Update the records from the line containing "Where should I" through the end of the records, replacing "width and height" with "dimensions" and leaving everything else unchanged.

--- START OF Records to process ---

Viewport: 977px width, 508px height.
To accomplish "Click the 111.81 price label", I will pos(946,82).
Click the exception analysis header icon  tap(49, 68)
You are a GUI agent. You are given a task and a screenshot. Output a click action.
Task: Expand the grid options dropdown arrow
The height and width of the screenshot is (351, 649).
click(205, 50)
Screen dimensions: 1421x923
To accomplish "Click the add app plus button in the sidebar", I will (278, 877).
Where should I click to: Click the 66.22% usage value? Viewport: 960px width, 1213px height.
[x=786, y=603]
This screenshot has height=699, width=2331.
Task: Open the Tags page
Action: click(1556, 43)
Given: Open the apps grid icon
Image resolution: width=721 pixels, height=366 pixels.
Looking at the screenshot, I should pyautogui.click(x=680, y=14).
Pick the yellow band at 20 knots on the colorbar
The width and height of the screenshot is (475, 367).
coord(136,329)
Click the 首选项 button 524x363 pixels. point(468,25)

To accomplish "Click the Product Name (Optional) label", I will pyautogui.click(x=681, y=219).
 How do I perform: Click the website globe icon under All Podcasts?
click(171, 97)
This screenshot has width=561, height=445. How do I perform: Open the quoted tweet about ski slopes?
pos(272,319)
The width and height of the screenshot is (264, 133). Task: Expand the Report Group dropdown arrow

--- END OF Records to process ---

▶ _Correct answer_
Where should I click to: Click the 66.22% usage value? Viewport: 960px width, 1213px height.
[x=786, y=603]
This screenshot has height=699, width=2331.
Task: Open the Tags page
Action: click(1556, 43)
Given: Open the apps grid icon
Image resolution: width=721 pixels, height=366 pixels.
Looking at the screenshot, I should pyautogui.click(x=680, y=14).
Pick the yellow band at 20 knots on the colorbar
The dimensions of the screenshot is (475, 367).
coord(136,329)
Click the 首选项 button 524x363 pixels. point(468,25)

To accomplish "Click the Product Name (Optional) label", I will pyautogui.click(x=681, y=219).
 How do I perform: Click the website globe icon under All Podcasts?
click(171, 97)
This screenshot has width=561, height=445. How do I perform: Open the quoted tweet about ski slopes?
pos(272,319)
The dimensions of the screenshot is (264, 133). Task: Expand the Report Group dropdown arrow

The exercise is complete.